- **TO BE DONE**:
1. From the Google data center passage, list everything a Google Modular Data Center module is said to hold or include.
2. In the Google data center passage, by what year had Google stopped treating individual servers as the fundamental unit of computing?
3. Extend the Google data center passage, picking up after its final sentence.

# START OF EXTRACT

Google committed to a number of key tenants when designing its data center architecture. Most significantly—and at the time, uniquely—Google committed to massively parallelizing and distributing processing across very large numbers of commodity servers. Google also adopted a “Jedis build their own lightsabers” attitude: very little third party— and virtually no commercial—software would be found in the Google architecture. “Build” was considered better than “buy” at Google.

By 2005, Google no longer thought of individual servers as the fundamental unit of computing. Rather, Google constructed data centers around the Google Modular Data Center. The Modular Data Center comprises shipping containers that house about a thousand custom-designed Intel servers running Linux.  Each module includes an independent power supply and air conditioning. Data center capacity is increased not by adding new servers individually but by adding new 1,000-server modules! Figure 2-2 shows a diagram of a module as described in Google’s patent.1

9781484213308_Fig02-02.jpg

Figure 2-2. Google Modular Data Center as described in their patent

At this time, the prevailing architecture for data processing was to separate its storage to dedicated storage servers built by companies such as EMC. This storage would be made available to databases or other applications via Fibre Channel (or similar protocol) as a storage area network (SAN) or across TCP/IP as network attached storage (NAS).  Google rejected these concepts; in the Google architecture, storage would be on directly attached disks within the same servers as would be providing computing power.

# END OF EXTRACT
# START OF LISTING

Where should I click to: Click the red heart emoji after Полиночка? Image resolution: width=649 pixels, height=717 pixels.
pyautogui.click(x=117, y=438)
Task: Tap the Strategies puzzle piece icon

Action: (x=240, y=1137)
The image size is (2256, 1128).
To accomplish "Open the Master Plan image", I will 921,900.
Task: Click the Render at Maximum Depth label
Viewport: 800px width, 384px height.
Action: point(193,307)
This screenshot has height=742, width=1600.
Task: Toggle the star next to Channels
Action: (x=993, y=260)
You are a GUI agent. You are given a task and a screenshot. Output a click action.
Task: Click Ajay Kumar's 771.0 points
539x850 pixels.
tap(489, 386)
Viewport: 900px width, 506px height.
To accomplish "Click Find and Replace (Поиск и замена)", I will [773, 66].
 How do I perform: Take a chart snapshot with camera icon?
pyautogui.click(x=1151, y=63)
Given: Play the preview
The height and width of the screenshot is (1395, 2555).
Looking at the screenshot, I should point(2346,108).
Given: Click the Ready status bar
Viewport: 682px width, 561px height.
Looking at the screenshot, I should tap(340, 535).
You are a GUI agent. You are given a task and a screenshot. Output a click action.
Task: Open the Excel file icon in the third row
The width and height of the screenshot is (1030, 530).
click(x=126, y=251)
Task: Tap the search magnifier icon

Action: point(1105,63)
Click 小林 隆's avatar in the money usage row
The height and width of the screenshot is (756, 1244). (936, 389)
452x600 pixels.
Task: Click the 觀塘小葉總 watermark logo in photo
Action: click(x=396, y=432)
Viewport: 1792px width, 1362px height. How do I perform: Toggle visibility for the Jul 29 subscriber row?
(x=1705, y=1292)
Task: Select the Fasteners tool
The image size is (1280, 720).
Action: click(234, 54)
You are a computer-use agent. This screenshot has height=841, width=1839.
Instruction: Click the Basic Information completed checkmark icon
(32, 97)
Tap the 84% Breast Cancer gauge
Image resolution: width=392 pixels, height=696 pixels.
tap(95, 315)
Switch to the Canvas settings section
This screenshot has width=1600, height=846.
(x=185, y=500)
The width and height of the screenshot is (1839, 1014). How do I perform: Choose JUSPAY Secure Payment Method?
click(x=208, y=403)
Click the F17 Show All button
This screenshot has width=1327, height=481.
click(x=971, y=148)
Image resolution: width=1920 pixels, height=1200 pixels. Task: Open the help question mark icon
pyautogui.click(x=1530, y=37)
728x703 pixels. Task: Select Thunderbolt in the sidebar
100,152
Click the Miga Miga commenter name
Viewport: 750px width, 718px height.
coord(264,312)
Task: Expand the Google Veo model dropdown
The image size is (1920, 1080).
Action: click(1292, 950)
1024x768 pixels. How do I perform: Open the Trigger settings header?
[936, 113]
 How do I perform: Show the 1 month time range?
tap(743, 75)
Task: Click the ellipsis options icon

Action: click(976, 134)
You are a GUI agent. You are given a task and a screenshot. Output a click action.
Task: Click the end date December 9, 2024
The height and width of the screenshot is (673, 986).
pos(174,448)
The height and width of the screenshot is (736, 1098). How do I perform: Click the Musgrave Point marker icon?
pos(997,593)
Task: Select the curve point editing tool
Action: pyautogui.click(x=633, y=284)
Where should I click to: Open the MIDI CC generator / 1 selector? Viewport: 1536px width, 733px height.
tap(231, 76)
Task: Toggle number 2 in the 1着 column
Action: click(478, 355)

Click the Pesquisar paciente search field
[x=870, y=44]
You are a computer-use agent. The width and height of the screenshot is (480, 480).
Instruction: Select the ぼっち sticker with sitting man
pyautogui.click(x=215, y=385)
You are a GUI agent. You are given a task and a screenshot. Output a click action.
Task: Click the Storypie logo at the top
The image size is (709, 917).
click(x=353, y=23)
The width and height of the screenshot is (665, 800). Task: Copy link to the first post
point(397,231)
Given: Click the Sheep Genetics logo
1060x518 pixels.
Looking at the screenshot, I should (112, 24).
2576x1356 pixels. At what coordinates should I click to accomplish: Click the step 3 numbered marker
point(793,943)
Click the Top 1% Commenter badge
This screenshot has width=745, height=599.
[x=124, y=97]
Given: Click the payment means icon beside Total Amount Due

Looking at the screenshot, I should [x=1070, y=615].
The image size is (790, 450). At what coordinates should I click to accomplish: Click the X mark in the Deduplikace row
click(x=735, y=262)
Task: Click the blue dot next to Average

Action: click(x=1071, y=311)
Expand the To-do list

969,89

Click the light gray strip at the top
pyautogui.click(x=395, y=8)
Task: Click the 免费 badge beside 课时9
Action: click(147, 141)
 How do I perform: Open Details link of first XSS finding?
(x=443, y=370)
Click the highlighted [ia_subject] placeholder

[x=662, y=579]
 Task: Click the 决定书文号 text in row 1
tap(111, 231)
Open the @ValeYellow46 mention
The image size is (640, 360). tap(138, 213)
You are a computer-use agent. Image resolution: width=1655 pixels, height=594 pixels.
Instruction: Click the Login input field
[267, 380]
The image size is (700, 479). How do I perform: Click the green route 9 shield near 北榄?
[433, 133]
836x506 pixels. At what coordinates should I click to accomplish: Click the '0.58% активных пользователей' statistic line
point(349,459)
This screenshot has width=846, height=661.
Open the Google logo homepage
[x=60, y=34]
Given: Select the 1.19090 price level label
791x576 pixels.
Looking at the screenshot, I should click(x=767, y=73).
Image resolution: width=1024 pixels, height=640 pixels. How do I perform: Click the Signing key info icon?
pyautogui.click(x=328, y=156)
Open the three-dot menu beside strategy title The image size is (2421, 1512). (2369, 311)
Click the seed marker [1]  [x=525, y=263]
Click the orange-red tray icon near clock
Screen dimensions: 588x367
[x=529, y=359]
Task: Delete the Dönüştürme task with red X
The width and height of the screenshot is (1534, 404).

# END OF LISTING

- **ANSWERS FOR THE EXERCISE**:
1.
- A shipping container
- About a thousand custom-designed Intel servers running Linux
- An independent power supply
- Air conditioning

2. 2005

3.
The Google Software Stack

There are many fascinating aspects to Google’s hardware architecture. However, it’s enough for our purposes to understand that the Google architecture at that time comprised hundreds of thousands of low-cost servers, each of which had its own directly attached storage.

It goes without saying that this unique hardware architecture required a unique software architecture as well. No operating system or database platform available at the time could come close to operating across such a huge number of servers. So, Google developed three major software layers to serve as the foundation for the Google platform. These were:

  • Google File System (GFS): a distributed cluster file system that allows all of the disks within the Google data center to be accessed as one massive, distributed, redundant file system.
  • MapReduce: a distributed processing framework for parallelizing algorithms across large numbers of potentially unreliable servers and being capable of dealing with massive datasets.
  • BigTable: a nonrelational database system that uses the Google File System for storage.

Google was generous enough to reveal the essential designs for each of these components in a series of papers released in 2003,2 2004,3 and 2006.4 These three technologies—together with other utilities and components—served as the foundation for many Google products.

A high level, very simplified representation of the architecture is shown in Figure 2-3. GFS abstracts the storage contained in the servers that make up Google’s modular data centers. MapReduce abstracts the processing power contained within these servers, while BigTable allows for structured storage of massive datasets using GFS for storage.

9781484213308_Fig02-03.jpg

Figure 2-3. Google software architecture

More about MapReduce

MapReduce is a programming model for general-purpose parallelization of data-intensive processing. MapReduce divides the processing into two phases: a mapping phase, in which data is broken up into chunks that can be processed by separate threads—potentially running on separate machines; and a reduce phase, which combines the output from the mappers into the final result.

The canonical example of MapReduce is the word-count program, shown in Figure 2-4. For example, suppose we wish to count the occurrences of pet types in some input file. We break the data into equal chunks in the map phase. The data is then shuffled into groups of pet types. Finally, the reduce phase counts the occurrences to provide a total that is fed into the output.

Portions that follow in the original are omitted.